Excerpts from a dataset
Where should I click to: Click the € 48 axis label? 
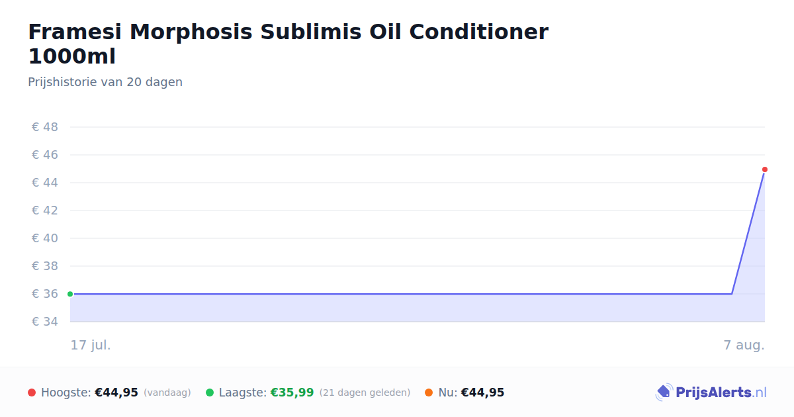coord(45,127)
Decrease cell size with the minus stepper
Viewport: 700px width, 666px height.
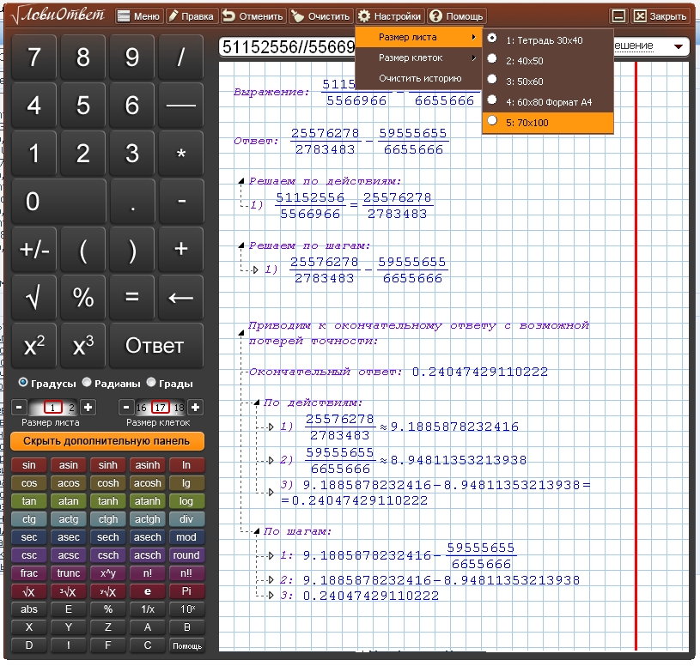click(126, 408)
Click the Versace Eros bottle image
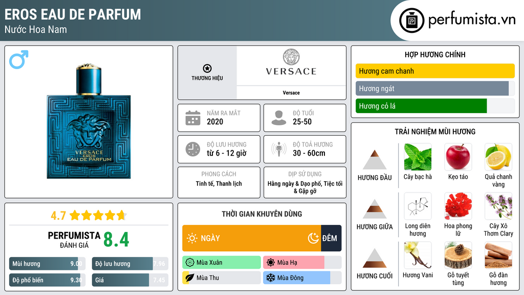This screenshot has height=295, width=524. (89, 122)
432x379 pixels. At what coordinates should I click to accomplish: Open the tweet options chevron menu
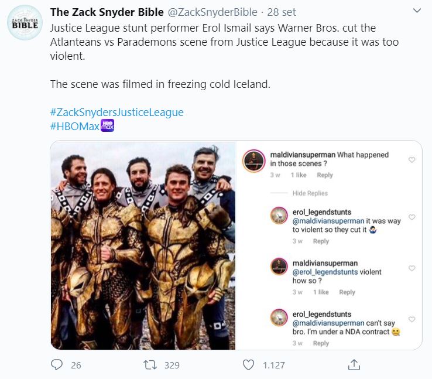pos(417,11)
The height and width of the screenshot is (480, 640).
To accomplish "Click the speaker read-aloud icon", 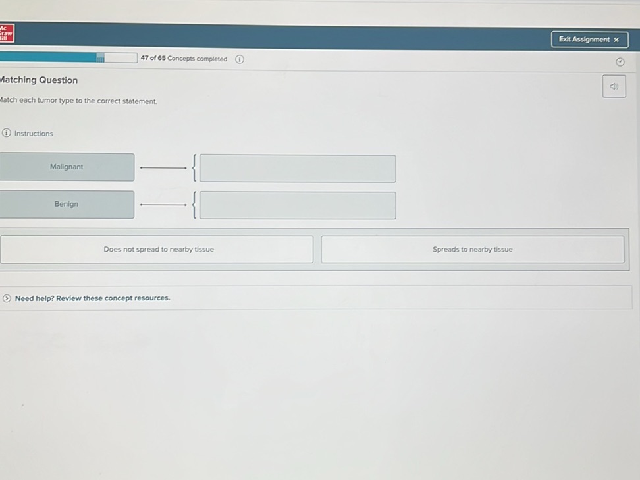I will (614, 86).
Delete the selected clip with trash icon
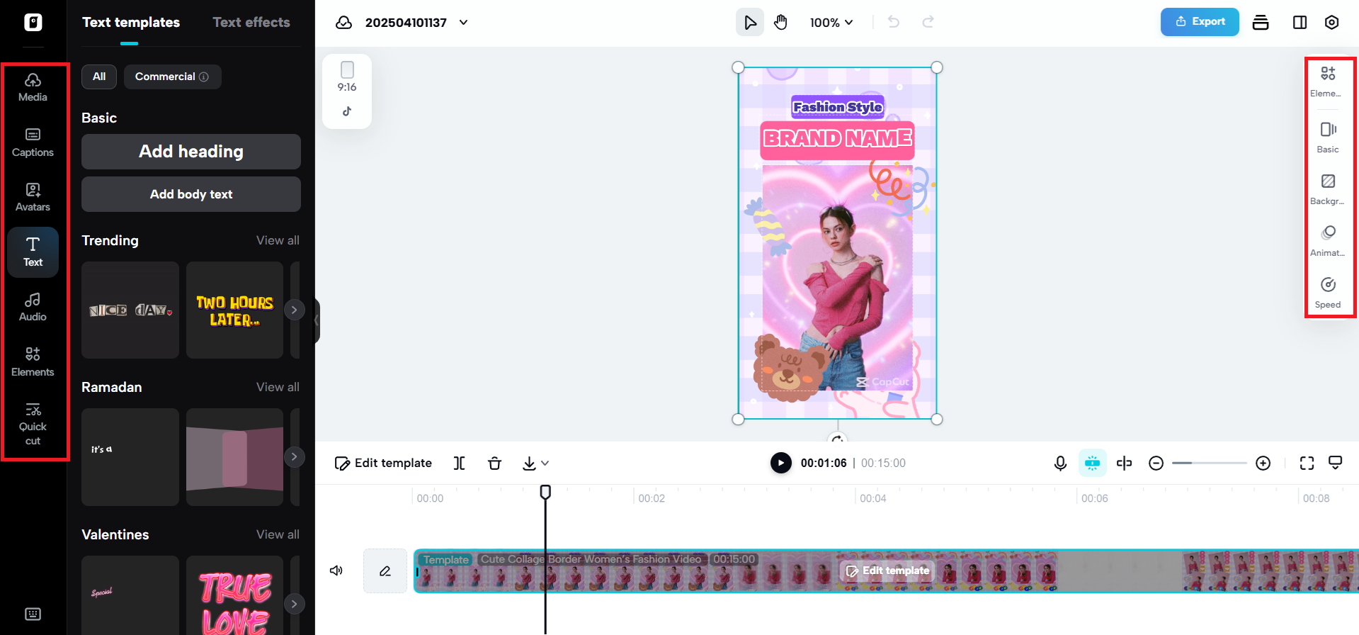The height and width of the screenshot is (635, 1359). (494, 463)
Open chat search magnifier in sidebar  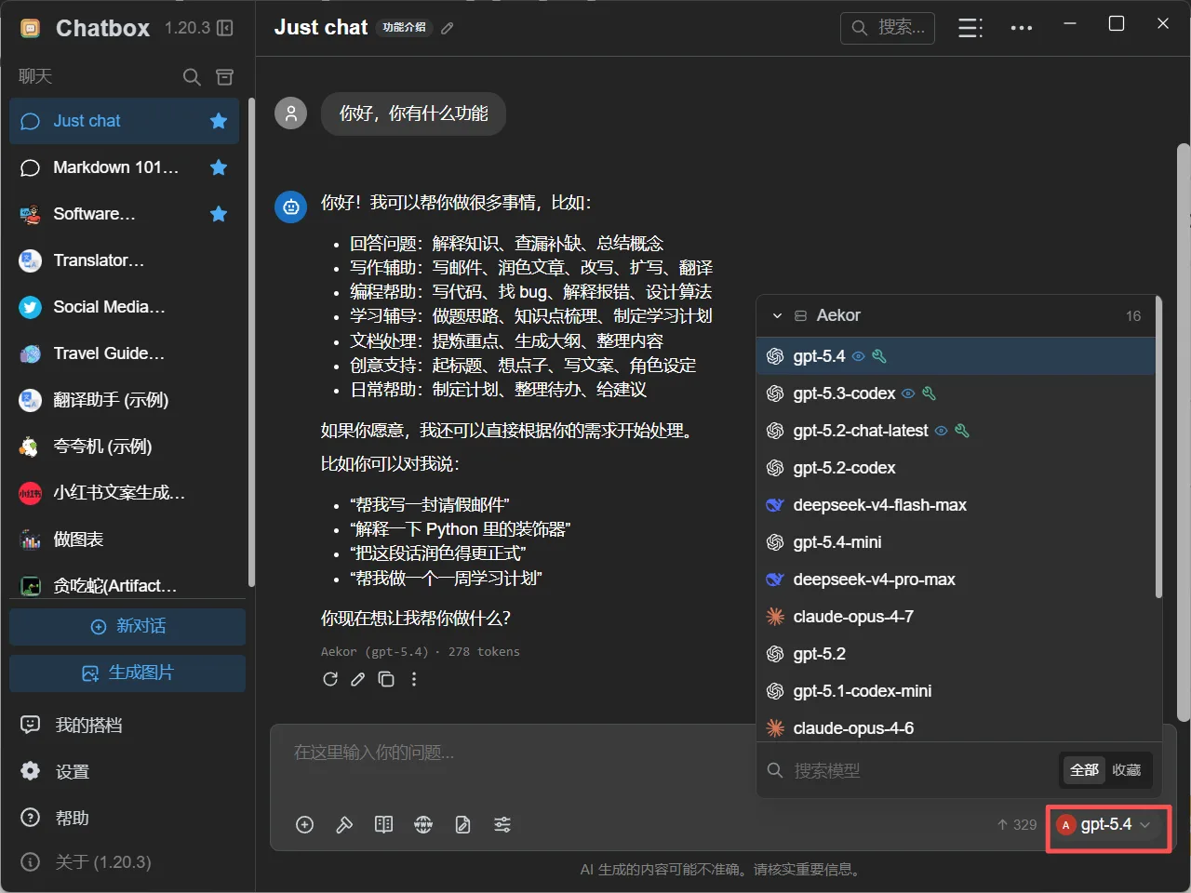[192, 77]
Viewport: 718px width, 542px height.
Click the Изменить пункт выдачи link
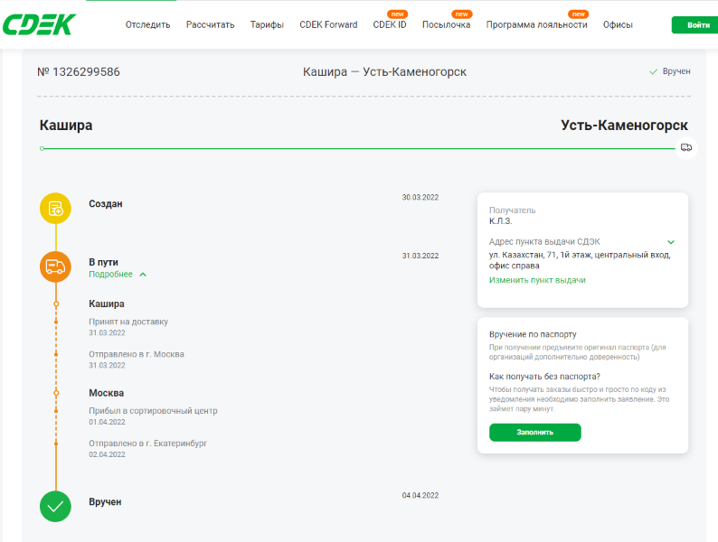click(537, 280)
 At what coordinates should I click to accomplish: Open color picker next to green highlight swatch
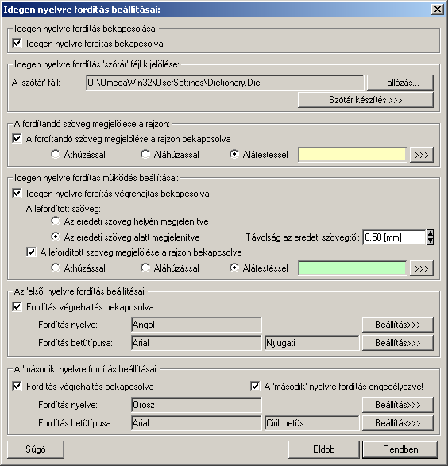click(x=421, y=268)
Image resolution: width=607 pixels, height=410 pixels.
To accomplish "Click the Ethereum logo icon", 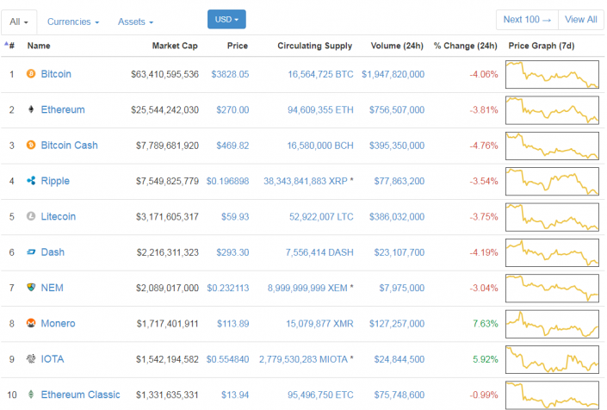I will click(x=32, y=109).
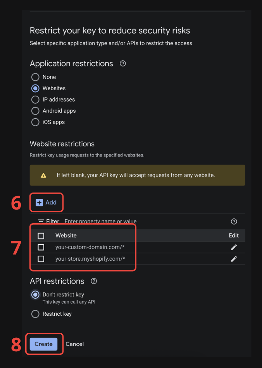The height and width of the screenshot is (368, 262).
Task: Select the None application restriction
Action: coord(35,77)
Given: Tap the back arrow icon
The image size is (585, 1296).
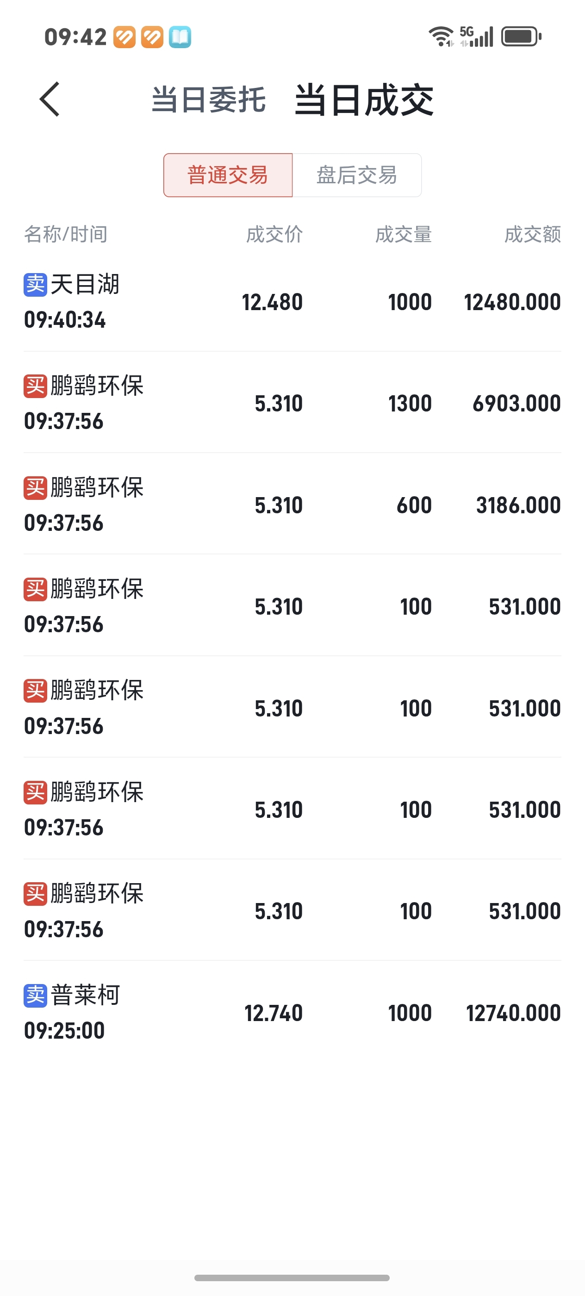Looking at the screenshot, I should [49, 99].
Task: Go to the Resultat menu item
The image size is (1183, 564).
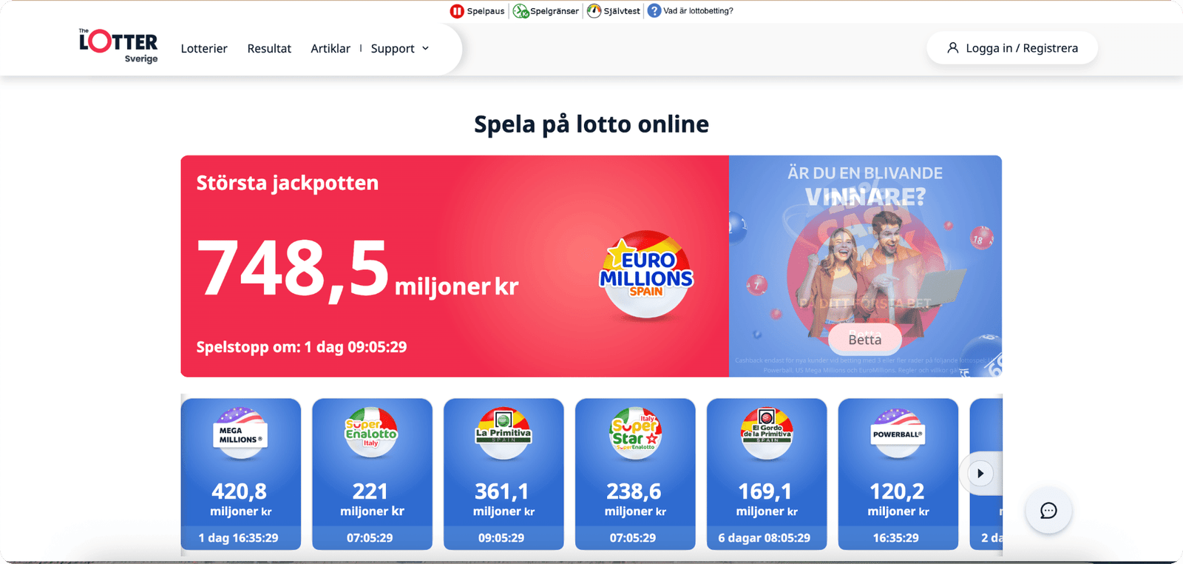Action: click(269, 48)
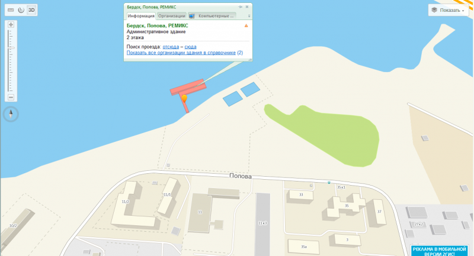Click the orange warning triangle icon
This screenshot has height=256, width=474.
246,25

__WHAT IS EXPECTED__
Exercise for the records above: copy only the lines from the one with "Viewport: 718px width, 542px height." to the one with "Image resolution: width=607", both ends kept, and drop the pictures.

__TASK RESPONSE__
Viewport: 718px width, 542px height.
Click the Изменить пункт выдачи link
click(537, 280)
 At what coordinates should I click to accomplish: Open color picker next to green highlight swatch
click(x=421, y=268)
Image resolution: width=607 pixels, height=410 pixels.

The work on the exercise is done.